L'enquête révèle que, avant d'arriver dans la région, 42,5 % des internes de spécialité en ont « une mauvaise, voire une très mauvaise image ». En revanche, après deux ans sur place, ils sont trois fois plus nombreux à en avoir une bonne opinion (10,6 % à 33,6 %) et le nombre d'indécis est multiplié par six (4,9 % à 28,9 %). « La Picardie offre un potentiel de sympathie qui n'est pas exploité à l'extérieur ; un certain nombre d'internes seraient prêts à rester », souligne l'Association des internes des hôpitaux d'Amiens.
Les internes déçus par leur formation.
Si les internes de spécialité sont satisfaits de leur enseignement pratique (61,5 %), ils critiquent très sévèrement l'enseignement théorique hospitalier et universitaire. Deux étudiants sur trois en sont mécontents. Surtout, 56 % des internes disent avoir des « relations déplorables ou médiocres » avec la direction régionale des affaires sanitaires et sociales (Drass) de Picardie. Un interne sur deux a des relations qualifiées de « moyennes » avec la faculté de médecine d'Amiens. Ces résultats sont éloquents, car ces institutions (CHU, faculté, Drass) jouent un rôle majeur dans la formation et l'avenir proche des étudiants en médecine. « Elles doivent s'adapter aux besoins de formation des internes si elles souhaitent en conserver un maximum », souligne l'étude.
Faibles perspectives.
Quoique nuancées, les conclusions de cette enquête sont pessimistes. Seulement 22,5 % des jeunes médecins se voient offrir une perspective d'avenir professionnel en Picardie. « La région possède le plus faible taux national de praticiens universitaires (chefs de clinique inclus) rapporté au nombre d'étudiants en médecine inscrits en 2e année. » Pourtant, 60 % des internes qui ne souhaitent pas rester en Picardie se disent prêts à modifier leurs projets professionnels si une proposition de clinicat, un poste au CHU ou dans la région leur est offert. « Ce Livre blanc est un SOS », explique Raphaël Coursier. « Nous savons que la Picardie est sous-médicalisée et que les médecins ne souhaitent pas s'y installer. Ce qui est plus grave, c'est que personne ne cherche réellement à comprendre les raisons de cette situation et que l'Etat a complètement abandonné la formation médicale dans cette région.
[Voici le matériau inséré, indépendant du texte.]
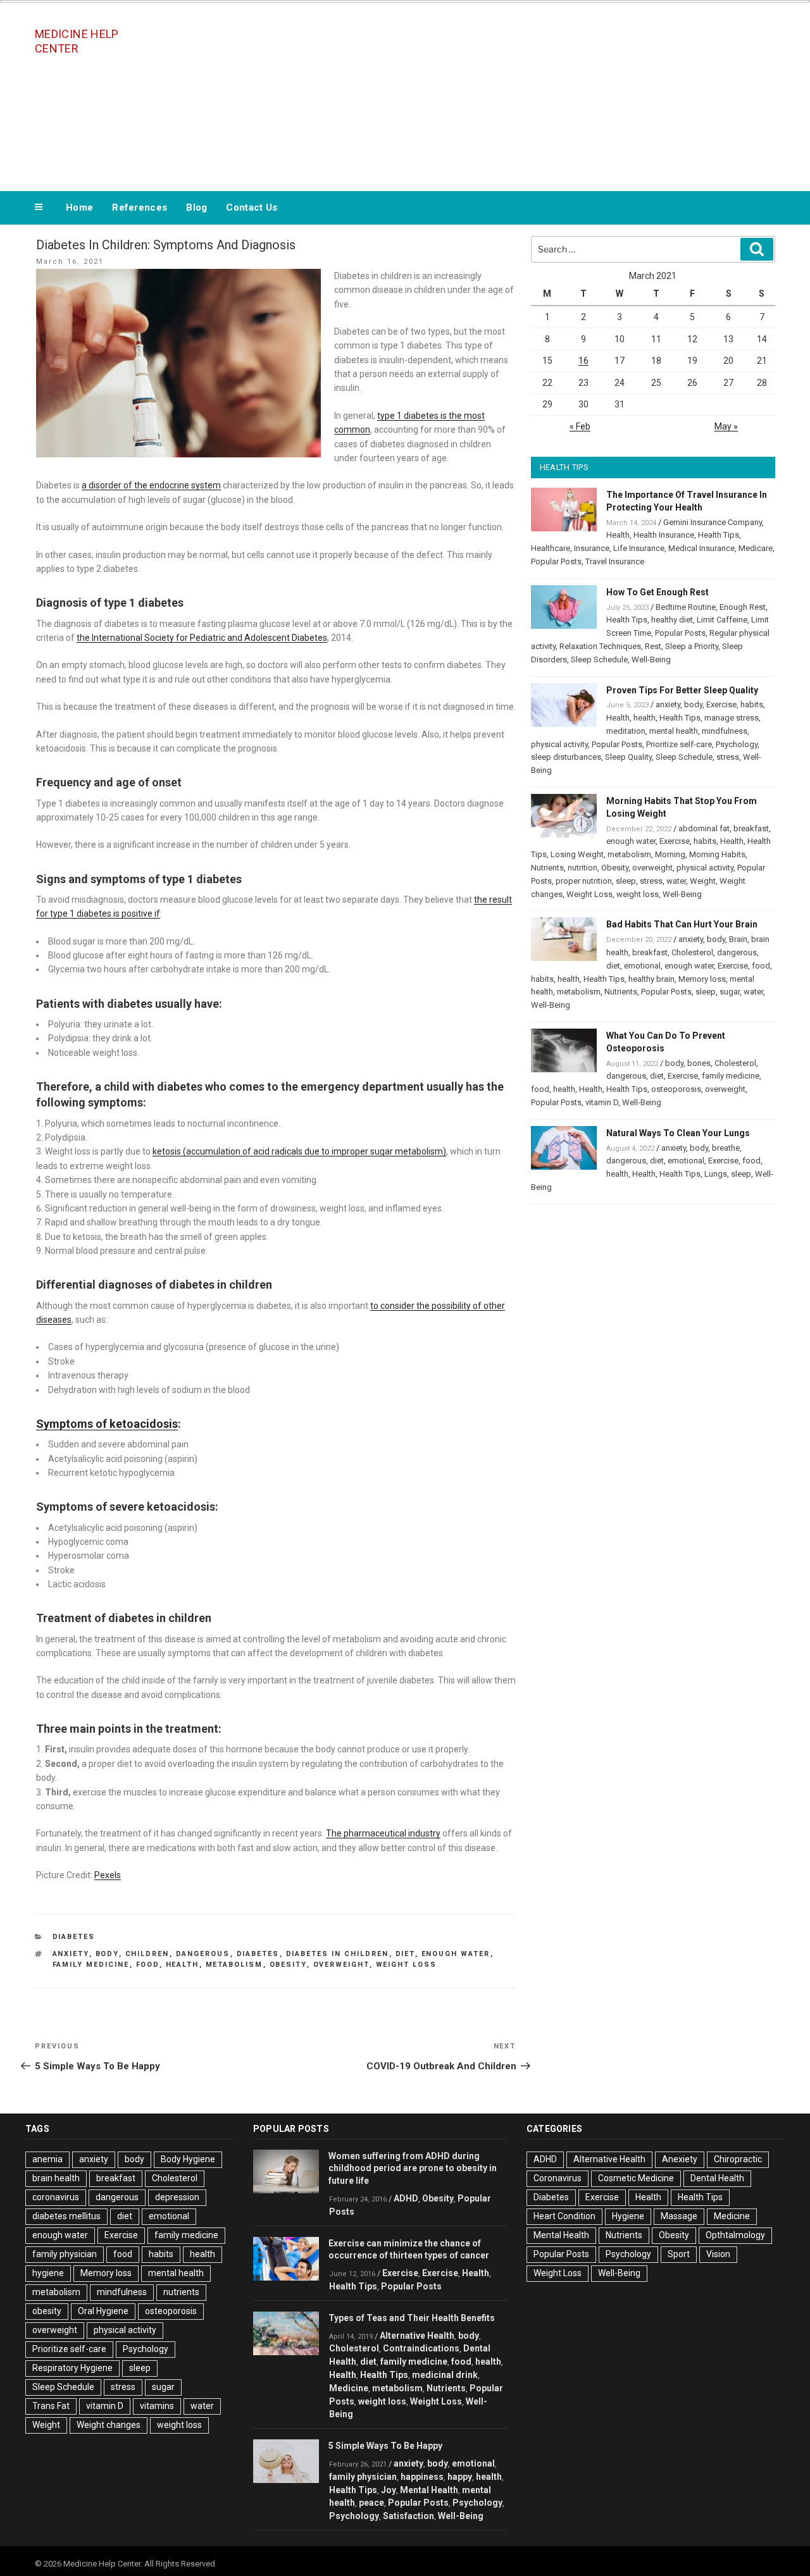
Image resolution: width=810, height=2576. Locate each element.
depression (177, 2197)
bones (699, 1063)
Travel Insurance (614, 561)
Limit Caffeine (722, 619)
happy (459, 2477)
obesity (288, 1964)
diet (405, 1954)
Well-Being (651, 659)
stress (727, 757)
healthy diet (672, 619)
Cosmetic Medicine (636, 2178)
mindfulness (724, 731)
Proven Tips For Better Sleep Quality (682, 690)
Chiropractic (738, 2159)
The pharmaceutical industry (383, 1833)
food (147, 1964)
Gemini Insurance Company (712, 522)
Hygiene (628, 2216)
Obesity (614, 867)
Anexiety (679, 2159)
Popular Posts (556, 561)
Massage (679, 2216)
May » (726, 426)
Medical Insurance (701, 548)
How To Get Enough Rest (657, 592)
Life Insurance (638, 548)
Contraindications (421, 2348)
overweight (341, 1964)
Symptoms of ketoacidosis (107, 1423)
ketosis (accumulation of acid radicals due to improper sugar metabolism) (299, 1151)
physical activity (559, 744)
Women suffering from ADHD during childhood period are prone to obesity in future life (412, 2168)
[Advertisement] (532, 93)
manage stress (731, 717)
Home (79, 207)
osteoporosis (676, 1089)
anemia (47, 2159)
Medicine (348, 2388)
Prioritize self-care (679, 744)
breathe (726, 1148)
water (676, 881)
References (139, 207)
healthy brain (651, 979)
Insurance (591, 548)
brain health (56, 2178)
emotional (642, 965)
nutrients (181, 2292)
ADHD (406, 2198)
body (107, 1954)
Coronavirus (557, 2178)
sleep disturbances (566, 757)
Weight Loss (589, 894)
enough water (455, 1954)
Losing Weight (577, 854)
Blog (196, 207)
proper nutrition (584, 881)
Il faut agir », conclut le vice-président de l'Isnih.
Dix propositions
Les internes de Picardie ont établi une dizaine de propositions pour tenter d'enrayer l'exode des médecins de cette région.
- Favoriser les lieux de vie et de rencontre dans les locaux d'internat au sein des hôpitaux.
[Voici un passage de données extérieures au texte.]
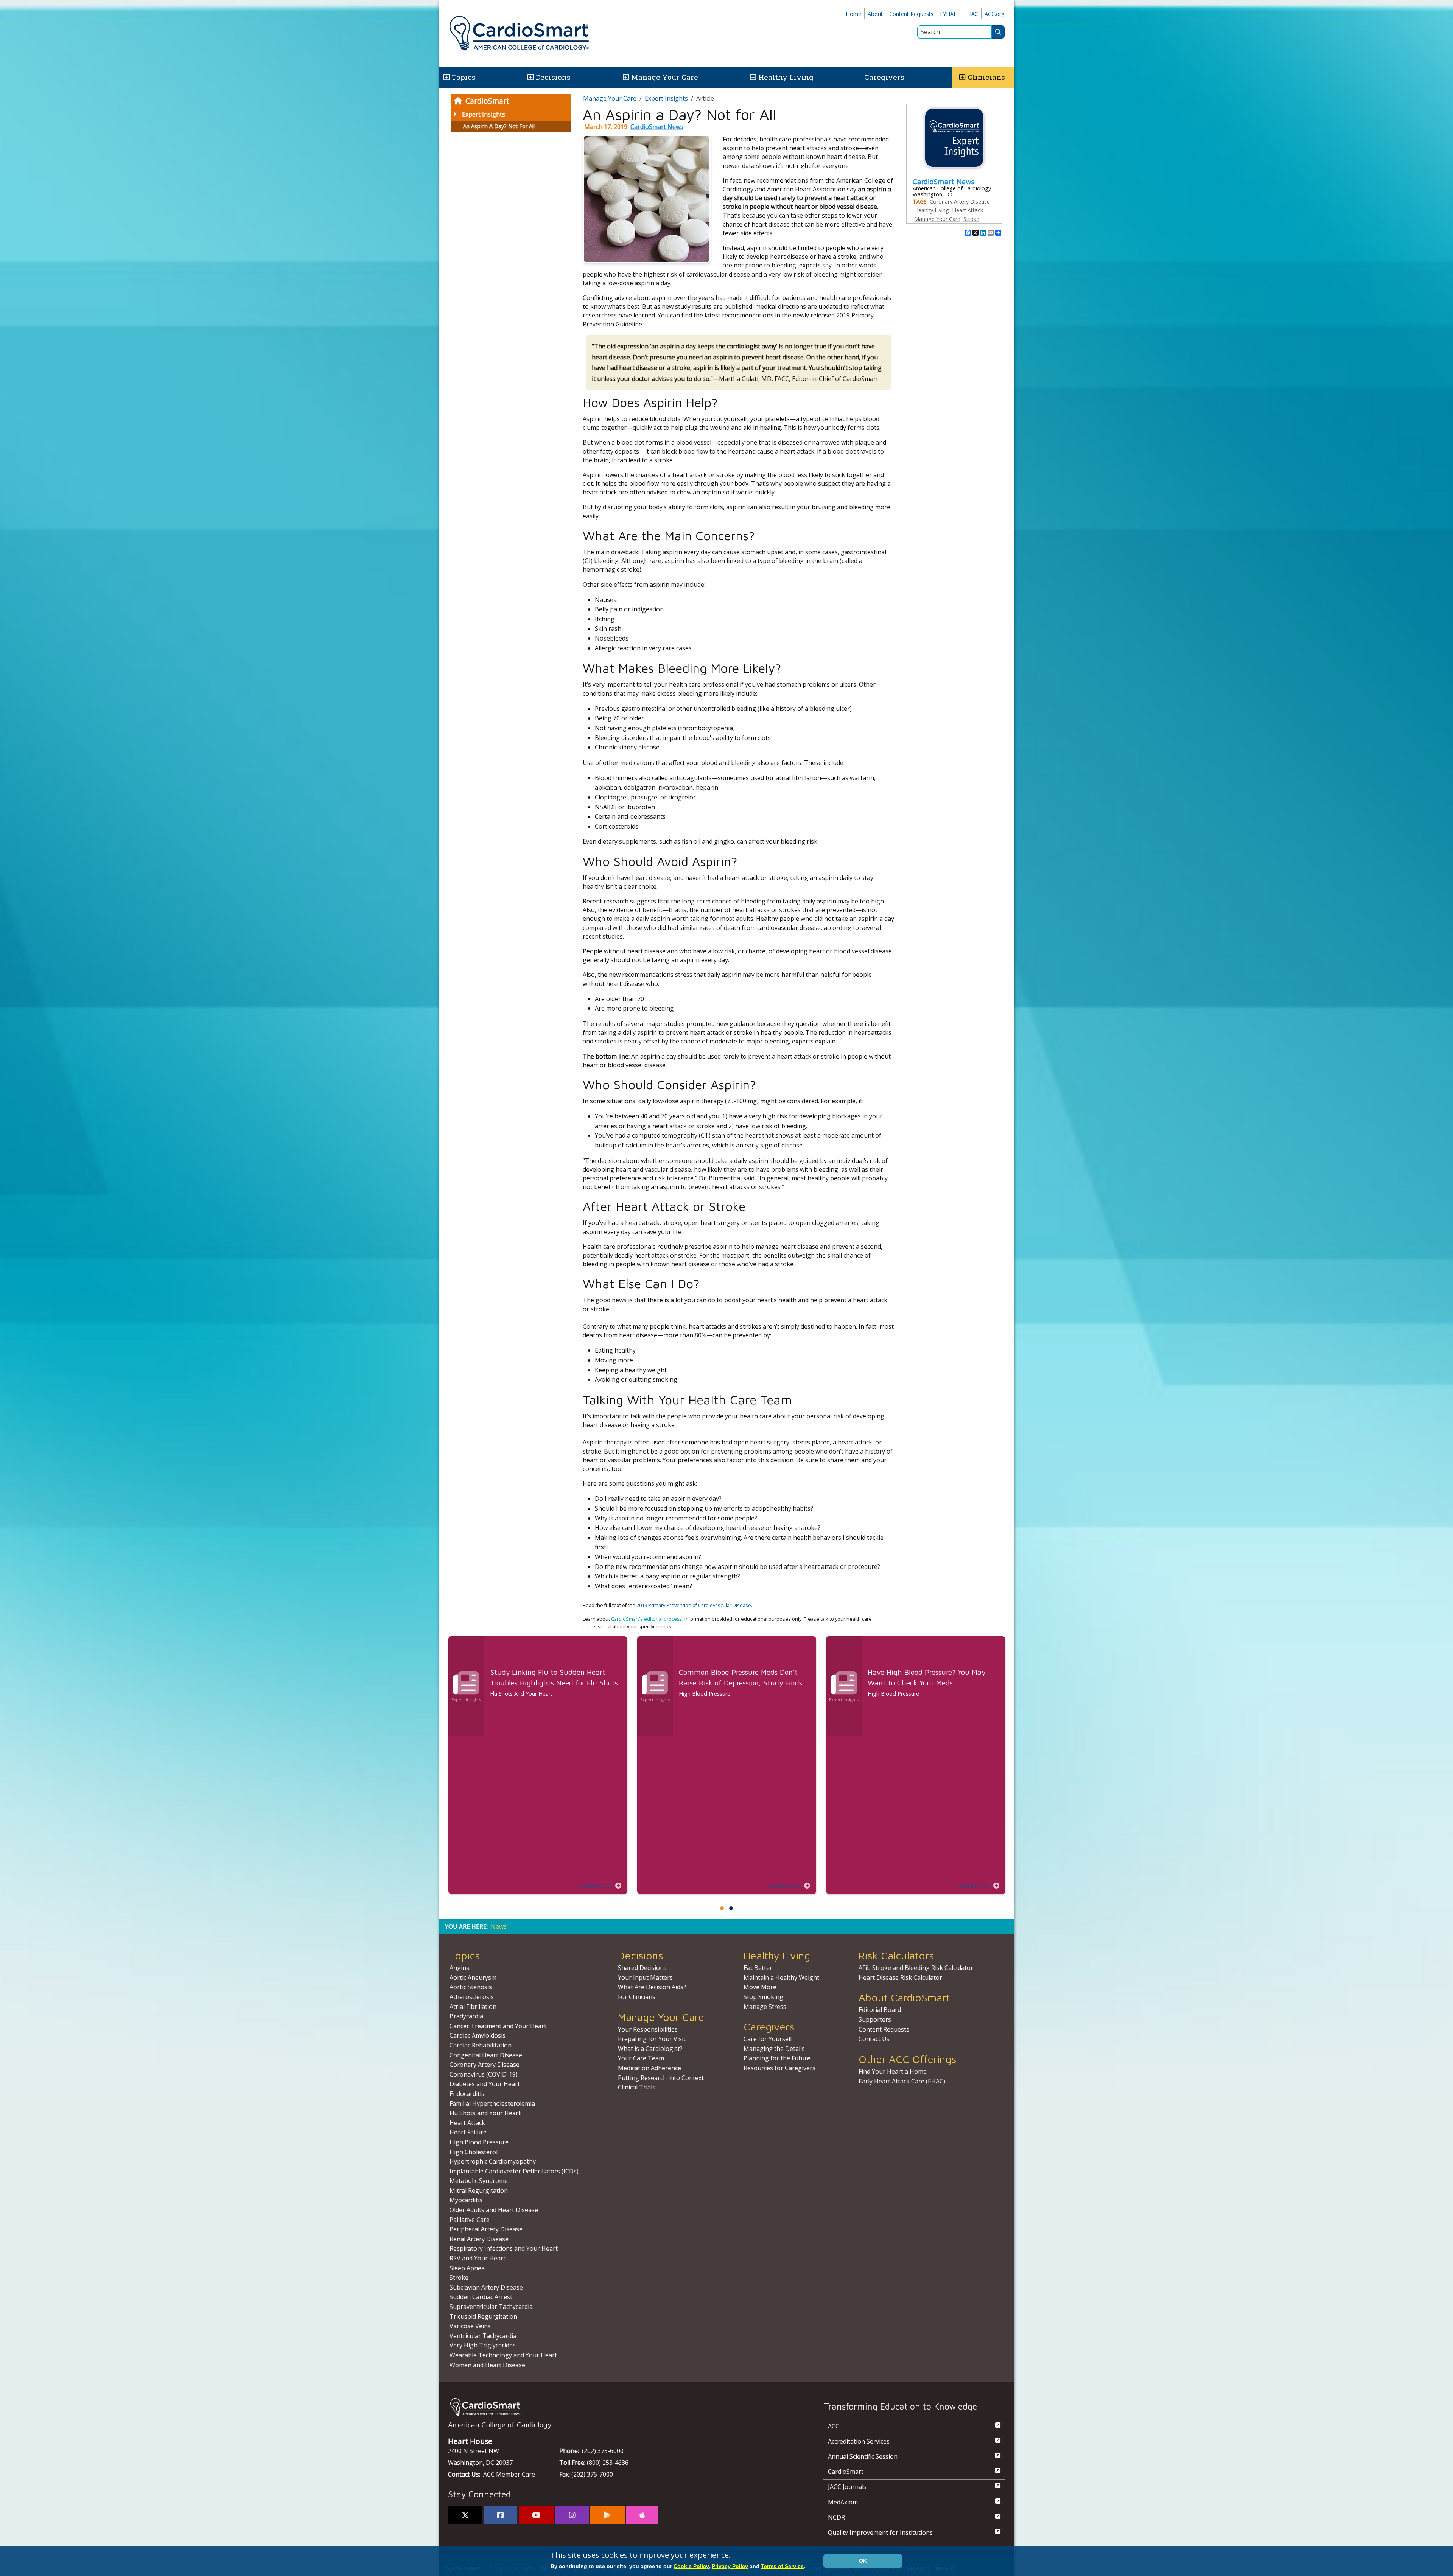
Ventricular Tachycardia (483, 2336)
- Communiquer sur les opportunités professionnelles de la région.
- Développer l'activité mixte (hospitalière et libérale).
- Communiquer sur la qualité de vie en Picardie auprès des futurs internes de la région.
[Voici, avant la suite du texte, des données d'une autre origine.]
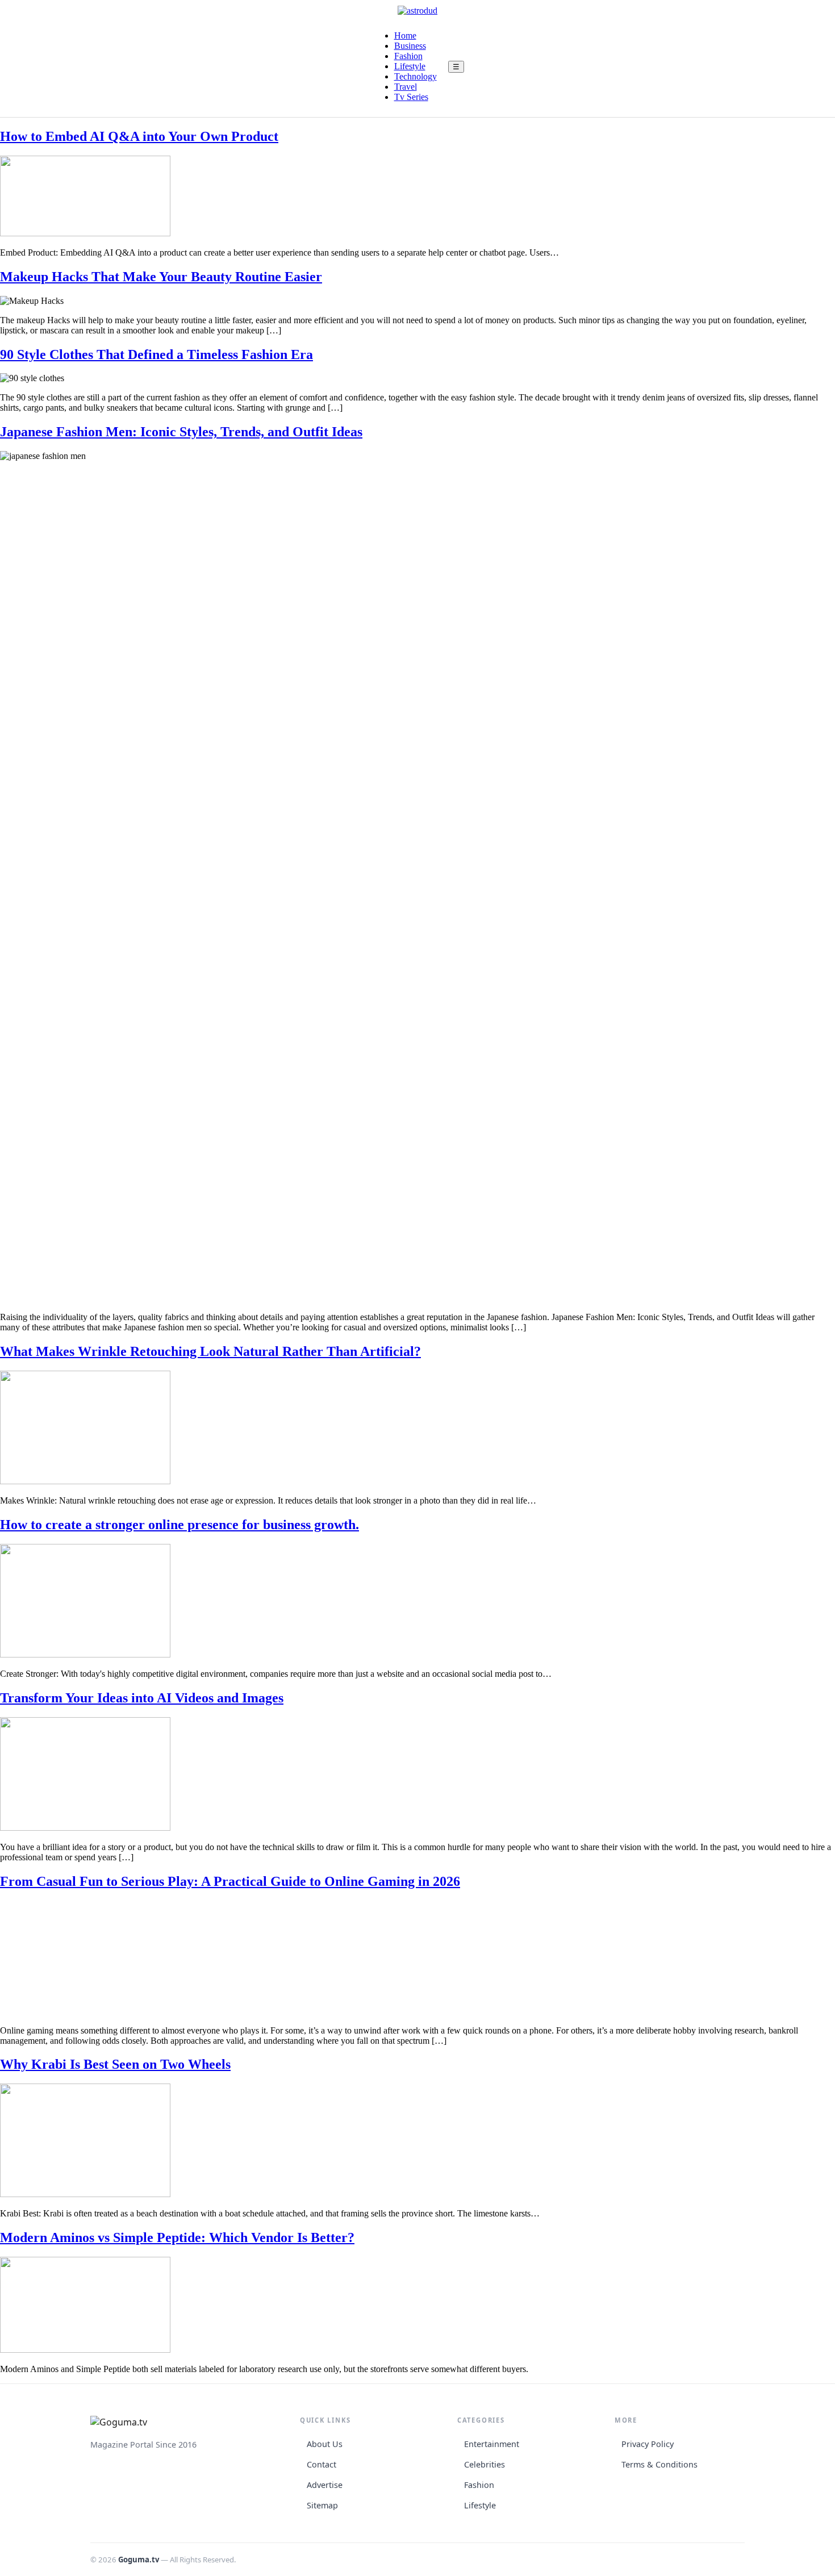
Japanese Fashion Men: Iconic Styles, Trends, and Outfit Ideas (181, 431)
- Créer des passerelles entre les disciplines pendant et après l'internat.
- Aider les jeunes médecins à s'installer dans la région en finançant la RCP et en favorisant les regroupements.
- Financer les études des internes et étoffer les formations disponibles à la faculté, faciliter les projets de formation.
- Favoriser la mobilité des internes par des stages inter-CHU.
- Créer rapidement des postes de chefs de clinique, d'assistants spécialistes, de PHU, de PU-PH ou de recherche dans la région.
- Mettre en place des incitations financières pour les spécialités pénibles et déficitaires dans la région.